21 Nisan 2016 Perşembe

Besin Lifleri ve Sağlık Etkileri

Günümüzde tüketicilerin hızlı tüketilebilen gıdalara olan taleplerinin artması diğer taraftan bedensel etkinliklerinin azalması ve yanlış beslenme alışkanlıkları sonucu; kalp damar hastalıkları, sindirim sistemi hastalıkları, aşırı şişmanlık, diyabet ve bağırsak hastalıkları gibi bazı sağlık problemleri artış göstermiştir.

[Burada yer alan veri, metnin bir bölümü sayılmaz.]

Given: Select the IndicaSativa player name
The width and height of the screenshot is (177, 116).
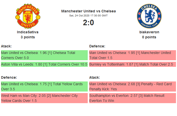Looking at the screenshot, I should 28,32.
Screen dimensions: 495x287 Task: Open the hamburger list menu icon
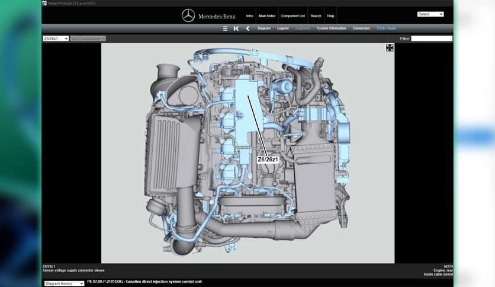point(225,28)
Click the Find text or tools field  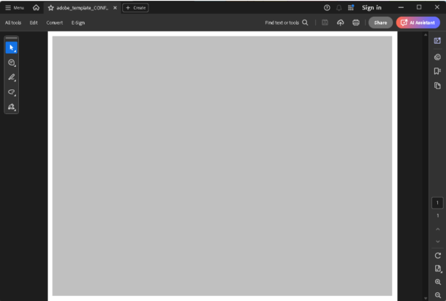(x=287, y=23)
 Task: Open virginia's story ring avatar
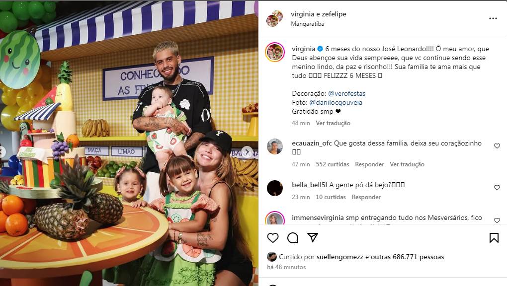pyautogui.click(x=275, y=52)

Diyet liflerinin mide de doygunluk hissi vermesi, serum düşük yoğunluklu lipoprotein (LDL)  kolestrol konsantrasyonunu azaltması, insülin seviyesini kontrol altına alması ve hemen hemen hiç kalori vermemesi düşünüldüğünde de zayıflamak isteyenler için diyet lifleri çok daha cazip hale gelmiştir. Sağlık üzerine bu olumlu etkileri nedeniyle diyet lifi içeren ürünlerin tüketimi dünyadaki birçok sağlık kuruluşu tarafından önerilmektedir. Özellikle son çeyrek yüzyılda diyet liflerine karşı duyulan ilgi bir hayli artmıştır. Bunun başlıca nedeni, gelişmiş ülkelerin besinlerindeki diyet lifi eksikliğinin yol açtığı ve Burkitt ve Trowell'in ''Medeniyet hastalıkları'' ( kabızlık, hemoroit, kalın bağırsak kanseri, şişmanlık) şeklinde tanımladığı bazı hastalıkların ortaya çıkmasıdır. Günümüzde bu tür hastalıkların tedavisinde ve önlenmesinde yüksek lifli besinler kullanılmaktadır.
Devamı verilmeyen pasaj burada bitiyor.